Los sentimientos son un reflejo puro de lo que sentimos por los demás. Esos sentimientos parecieran potenciarse en ciertas situaciones, ya sea cuando estamos alicaídos o cuando la persona a la que queremos se encuentra en alguna dificultad concreta.
Los amigos son el vértice de esas sensaciones que nos rozan el alma. Y ellos son muchas veces el gran y único sostén que nos ofrece la vida.
Si tuviera que hablar de un exponente en mi vida que se enmarca en lo que acabo de describir, tendría que hablar de Nicolás quien, aparte de ser mi hijo, es mi mejor amigo.
Como todo chico, Nico representa gran parte de la más inmaculada pureza espiritual. Y es que los niños no conocen de hipocresías ni de formalismos idiotas.
Es grandioso verlos en su particular ámbito de convivencia, haciendo lo que se les ocurre. Los chicos tienen sus propios códigos de comunicación y realmente respetan muchas de esas reglas. Ellos conocen de verdadera amistad y de saber perdonar a los demás.
Es increíble la importancia que le dan a las promesas de palabra que se dan entre sí. Y la manera en que asumen sus infantiles compromisos.
Nico siempre me dice que soy su mejor amigo. Y me hace muy bien. Al principio le costaba entender que podíamos ser amigos a pesar de nuestra condición de padre e hijo. Pero el tiempo nos hizo descubrir que no existe traba para nuestra amistad.
Nico, con su corta edad, me ha enseñado mucho más que yo a él sobre el valor de algunas cosas. Su sabiduría es inagotable. Y lo mejor de todo, es que él no lo sabe.
El tipo se enoja si me olvido de cumplir algo que le prometí y se ofende si le resto importancia a sus “grandes” proyectos de vida a futuro.
El tipo me enseña a cada minuto cómo se debe ser. No está enojado con nadie más de cinco minutos y sabe que nada puede ser tan grave como para no perdonar a quien tenemos enfrente.

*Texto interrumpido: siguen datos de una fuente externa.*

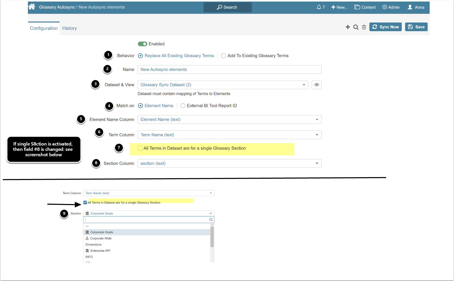
Task: Click the Name text field
Action: [x=229, y=70]

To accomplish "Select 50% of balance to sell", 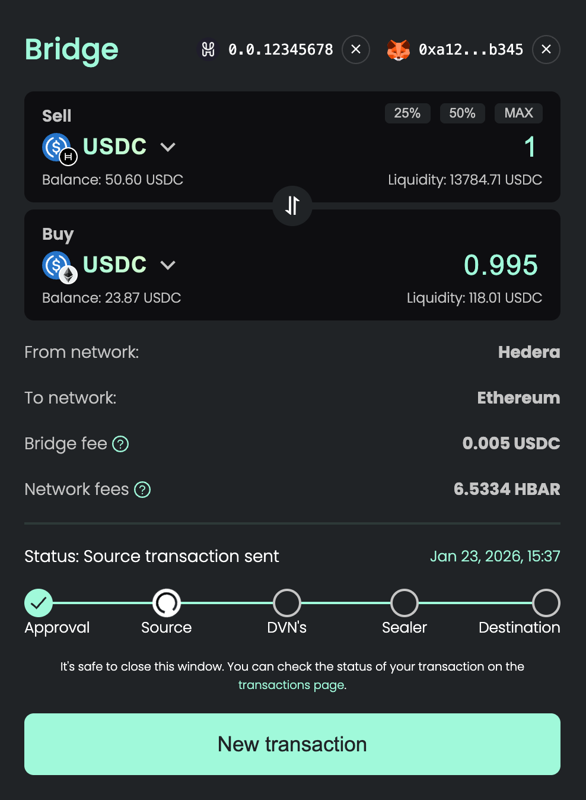I will pyautogui.click(x=462, y=113).
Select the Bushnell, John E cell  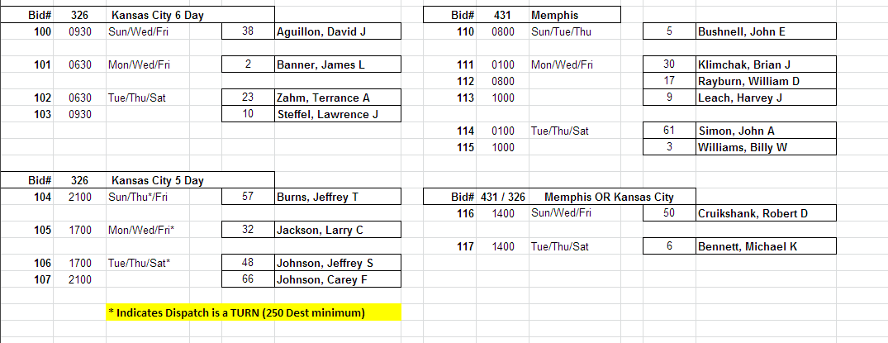766,31
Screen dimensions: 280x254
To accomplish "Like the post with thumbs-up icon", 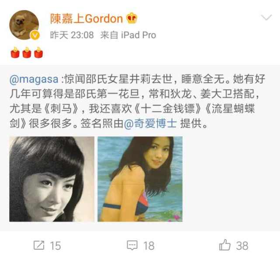I will coord(225,245).
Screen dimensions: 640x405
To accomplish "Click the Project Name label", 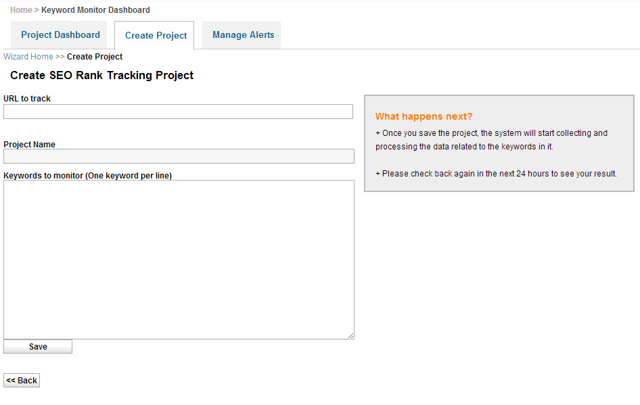I will [29, 145].
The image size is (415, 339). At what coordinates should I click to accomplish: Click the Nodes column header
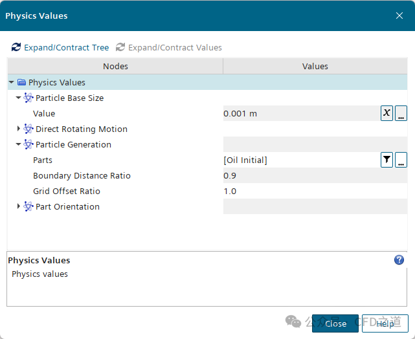[x=115, y=66]
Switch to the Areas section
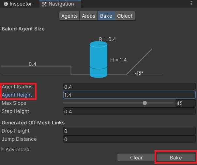197x165 pixels. 88,16
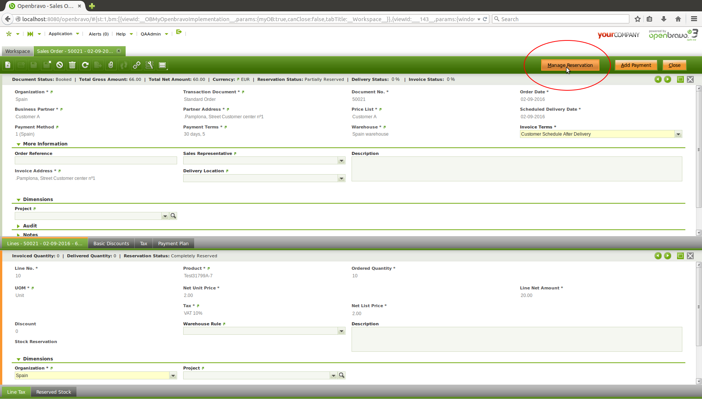Expand the Warehouse Rule dropdown
Screen dimensions: 702x399
pos(341,331)
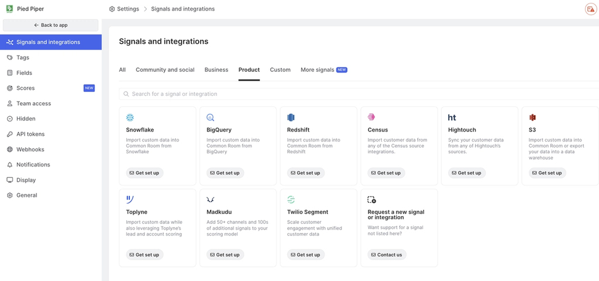Screen dimensions: 599x281
Task: Open the profile avatar in top right
Action: point(590,9)
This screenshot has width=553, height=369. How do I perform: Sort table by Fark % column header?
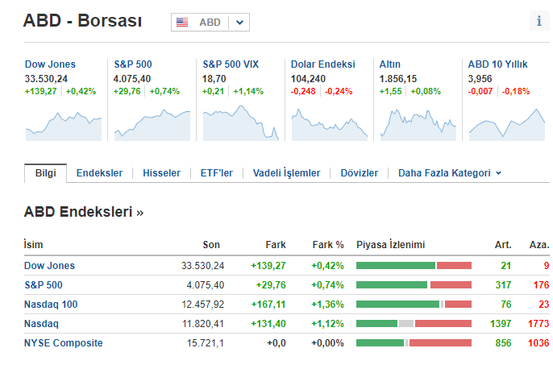pos(327,245)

Cada tanto, cuando se siente inseguro de nuestro vínculo, me pregunta: “¿No cierto que somos amigos, pá?”.
El sabe que no hace falta mi respuesta. Le muestro mi puño con el dedo gordo en alto y le digo que está todo bien. Nico entiende instantáneamente y hace el mismo gesto.
A veces le contesto con otra pregunta: “¿Sabés quién es mi mejor amigo?”. Y Nico me contesta sin dudar: “Soy yo”.
El sabe que eso es cierto, que es mi mejor y más grande amigo. Yo, en cambio, comparto el ser su mejor amigo con un tal Ariel que es su compañerito de colegio. No me molesta en lo absoluto.
Nico sabe fingir que está en problemas para que yo pueda entrar a buscarlo al pelotero de Mac Donalds y poder divertirnos los dos. El sabe que adoro jugar en esos lugares y me hace de compinche como el mejor de los amigos.
Es una rutina que ya no podemos utilizar en algunos lugares porque ya nos conocen. Pero siempre inventamos algo nuevo.
Y aunque no pueda entrar a jugar con él, yo me divierto mucho viéndolo jugar junto a sus hermanos. Y me pregunto en qué momento de la vida habremos perdido esa grandeza que tienen los chicos. En qué momento nos habremos puesto la máscara que ello no saben llevar.
Trato de recordar si fue de los cinco a los seis años, o de los ocho a los nueve. Realmente no me acuerdo.
Tampoco importa demasiado, solo sé que ya no está esa magia. Pero sueño con recuperarla alguna vez.
Tal vez porque sé que en algún lugar dentro mío conservo algo de mi niñez. Eso que me hace ser muchas veces un poco chiquilín.
Mientras tanto, sigo observando y aprendiendo de ese pequeño mundo. Que nos enseña que las cosas podrían ser mucho más simples de lo que son y que nos invita a volver a nuestras transparentes raíces.
Ese mundo que puede ser mejorado con el simple toque de un niño.
Ese niño que todos, sin duda, llevamos dentro.